Ditch Back Tightness With This 14-Minute Spine-Stretching Yoga Flow

Welcome to mbg moves! We’ve been working out at home more than ever lately—and we know our readers are, too. To help keep your fitness routine feeling fresh, we’re releasing a new at-home workout every Monday to start your week off strong. Each month will feature routines from a different incredible trainer we adore. Now, let’s get moving with our spotlight trainer: Emily Chen.

Spinal waves are one of my absolute favorite types of yoga poses to practice. Beyond the fact that they’re wonderfully mesmerizing to do (and watch), they also feel truly incredible in your body. Spinal waves (think: downward dog waves and child’s pose waves) are all about creating more mobility and flexibility in your spine. This is great for just about anyone to do, but especially for those of us who sit behind a computer all day long and experience stiffness or pain in our backs (also check out my other yoga flow for neck pain).

That’s why I created this short yoga flow—which also includes a few backbend poses—to help stretch out your spine and open up your chest.
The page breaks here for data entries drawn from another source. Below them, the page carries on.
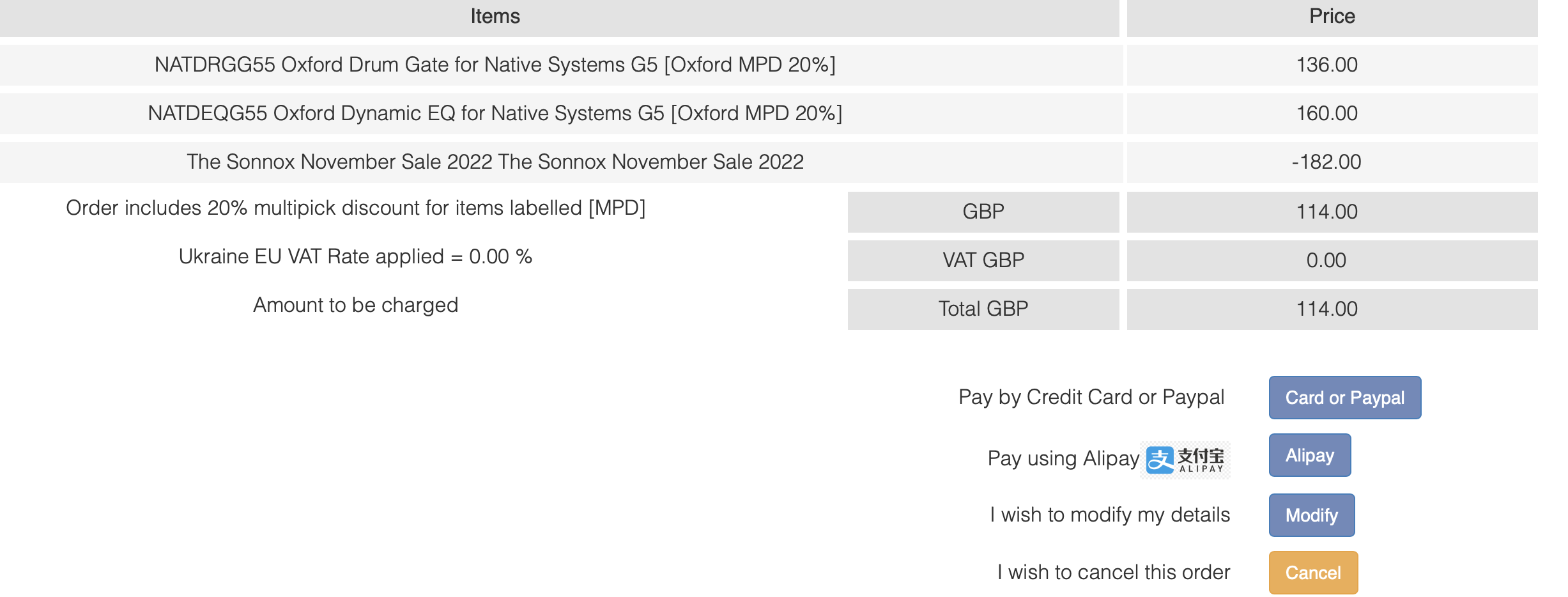Click the 114.00 value beside Total GBP

pyautogui.click(x=1326, y=309)
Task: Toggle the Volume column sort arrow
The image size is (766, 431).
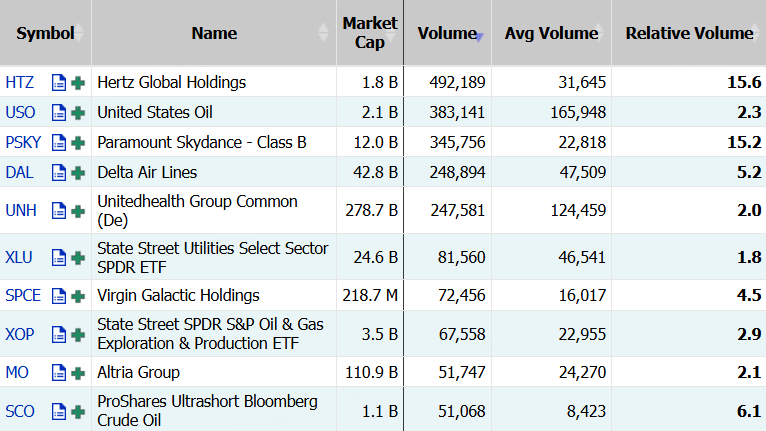Action: pyautogui.click(x=481, y=35)

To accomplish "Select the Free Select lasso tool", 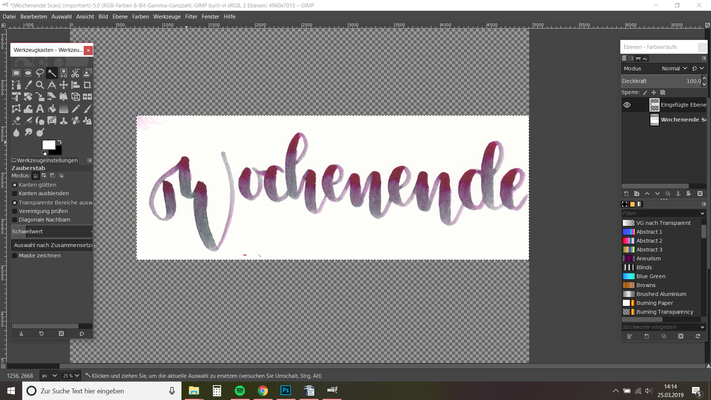I will pos(40,73).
As you go through the sequence, I encourage you to imagine you’re moving through mud, honey, or water—to create resistance and move slowly, with intention. Ready to feel all the satisfying ease and gooey goodness in your spine? Grab a yoga mat and let’s move through these waves.

Your 4-week challenge: This month, I’m be sharing yoga routines you can do from home. Each one is designed to help you tune in to your body, connect with yourself, and find a sense of peace. I encourage you to make these routines part of your weekly workout schedule as often as you can (you can do this quick flow every single day), but aim for at least two to three times a week.